● Stored data
● ● ● ● ● ● ●

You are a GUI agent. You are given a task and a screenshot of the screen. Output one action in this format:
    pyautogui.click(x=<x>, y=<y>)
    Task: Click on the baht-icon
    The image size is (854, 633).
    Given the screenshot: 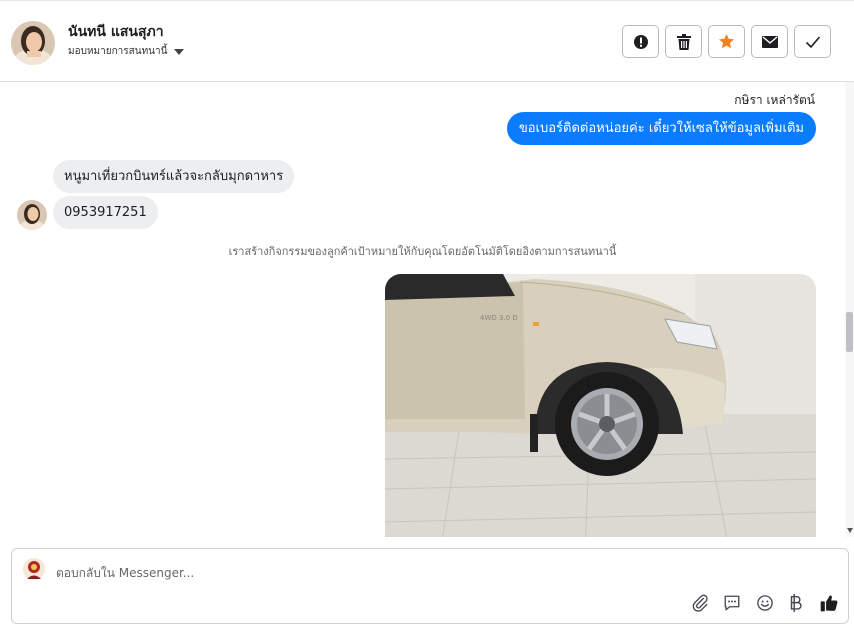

● ● ● ● ● ● ●

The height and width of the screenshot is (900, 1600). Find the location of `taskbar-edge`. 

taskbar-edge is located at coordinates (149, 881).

● ● ● ● ● ● ●

Pull out each line in the rows above that contains the string "taskbar", and copy those lines unchanged.

The height and width of the screenshot is (900, 1600). Find the location of `taskbar-edge`. 
taskbar-edge is located at coordinates (149, 881).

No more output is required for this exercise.